**Fragment źródłowy:**

· · · · ·

Jak informuje portal „Deadline”, zdjęcia do sześcioodcinkowego serialu „The Tattooist of Auschwitz” zostały już ukończone, a jego premiera planowana jest w przyszłym roku. W rolach głównych zagrali Jonah Hauer-King („Mała syrenka”), Anna Próchniak („Niewinne”), Harvey Keitel („Zły porucznik”), Melanie Lynskey („Yellowjackets”) oraz Jonas Nay („Szpieg D’83”). W pozostałych rolach wystąpili Tallulah Haddon („Ostatni pojedynek”), Mili Eshet („Za górami, za wzgórzami”), Phenix Brossard („Pożegnanie”), Ilan Galkoff („Dobry omen”), Marcel Sabat („Czarny Mercedes”) oraz debiutująca na ekranie Yali Topol Margalith.

· · · · ·

**Przedstawione dane:**
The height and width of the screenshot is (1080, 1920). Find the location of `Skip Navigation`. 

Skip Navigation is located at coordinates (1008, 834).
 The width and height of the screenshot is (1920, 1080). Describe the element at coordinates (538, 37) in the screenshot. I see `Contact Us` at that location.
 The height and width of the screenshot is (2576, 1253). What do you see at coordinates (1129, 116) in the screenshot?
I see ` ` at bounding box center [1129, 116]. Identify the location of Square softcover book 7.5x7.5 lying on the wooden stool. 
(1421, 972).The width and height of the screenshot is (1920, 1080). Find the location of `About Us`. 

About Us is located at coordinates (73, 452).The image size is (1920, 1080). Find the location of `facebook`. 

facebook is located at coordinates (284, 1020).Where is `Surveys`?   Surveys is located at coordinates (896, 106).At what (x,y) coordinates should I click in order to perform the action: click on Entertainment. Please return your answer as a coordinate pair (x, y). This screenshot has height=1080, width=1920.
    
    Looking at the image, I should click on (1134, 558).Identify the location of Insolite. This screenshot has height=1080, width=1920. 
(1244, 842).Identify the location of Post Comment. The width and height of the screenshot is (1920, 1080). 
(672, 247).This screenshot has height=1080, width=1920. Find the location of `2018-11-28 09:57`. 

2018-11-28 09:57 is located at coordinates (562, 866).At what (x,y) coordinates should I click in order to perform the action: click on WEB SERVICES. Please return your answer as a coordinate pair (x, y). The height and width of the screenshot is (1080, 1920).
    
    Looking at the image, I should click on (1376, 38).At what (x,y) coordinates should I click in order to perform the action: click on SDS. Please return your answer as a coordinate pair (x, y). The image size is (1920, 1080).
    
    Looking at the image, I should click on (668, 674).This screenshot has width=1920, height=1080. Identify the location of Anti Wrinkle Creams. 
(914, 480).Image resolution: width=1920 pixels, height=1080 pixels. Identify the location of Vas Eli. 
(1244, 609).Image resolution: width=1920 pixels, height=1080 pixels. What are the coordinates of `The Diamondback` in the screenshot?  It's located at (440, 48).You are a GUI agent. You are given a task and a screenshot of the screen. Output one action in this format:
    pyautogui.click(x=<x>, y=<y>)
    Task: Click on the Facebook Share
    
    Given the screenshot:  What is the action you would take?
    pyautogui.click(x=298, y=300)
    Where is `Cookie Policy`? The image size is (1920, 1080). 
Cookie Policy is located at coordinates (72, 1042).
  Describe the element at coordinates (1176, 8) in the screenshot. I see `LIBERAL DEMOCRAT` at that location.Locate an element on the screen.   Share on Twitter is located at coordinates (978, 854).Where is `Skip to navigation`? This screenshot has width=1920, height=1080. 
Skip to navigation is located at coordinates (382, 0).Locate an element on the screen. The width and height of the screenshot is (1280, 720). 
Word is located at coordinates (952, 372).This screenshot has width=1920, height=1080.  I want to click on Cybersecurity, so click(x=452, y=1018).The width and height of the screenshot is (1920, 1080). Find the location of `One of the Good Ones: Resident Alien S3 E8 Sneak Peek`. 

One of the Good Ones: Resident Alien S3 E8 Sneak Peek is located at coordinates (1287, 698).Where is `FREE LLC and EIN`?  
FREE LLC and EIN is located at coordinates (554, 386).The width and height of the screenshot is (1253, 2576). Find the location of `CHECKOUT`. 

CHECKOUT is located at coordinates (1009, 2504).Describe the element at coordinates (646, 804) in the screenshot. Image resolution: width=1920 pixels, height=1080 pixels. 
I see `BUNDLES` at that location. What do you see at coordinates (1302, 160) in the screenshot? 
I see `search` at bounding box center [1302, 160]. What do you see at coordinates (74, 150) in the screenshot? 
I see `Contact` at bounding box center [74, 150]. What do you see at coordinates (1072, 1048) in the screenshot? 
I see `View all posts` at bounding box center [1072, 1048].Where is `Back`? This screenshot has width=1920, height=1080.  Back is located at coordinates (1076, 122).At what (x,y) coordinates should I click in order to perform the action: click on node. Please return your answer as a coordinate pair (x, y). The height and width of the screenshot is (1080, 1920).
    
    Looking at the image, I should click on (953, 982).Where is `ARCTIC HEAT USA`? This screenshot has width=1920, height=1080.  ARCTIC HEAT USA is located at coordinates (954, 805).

· · · · ·

**Polecenia:**
1. Wymień wszystkie osoby, które według fragmentu źródłowego zagrały w serialu role główne.
2. Odpowiedz krótko na podstawie fragmentu źródłowego:
(a) Z ilu odcinków składa się serial?
(b) Jaki tytuł podano w nawiasie przy nazwisku Melanie Lynskey?
(c) Która aktorka debiutuje na ekranie?
Dane nie są potrzebne do wykonania żadnego z poleceń.

**Rozwiązanie zadań:**
1. Jonah Hauer-King, Anna Próchniak, Harvey Keitel, Melanie Lynskey, Jonas Nay

2.
(a) Z sześciu.
(b) „Yellowjackets”.
(c) Yali Topol Margalith.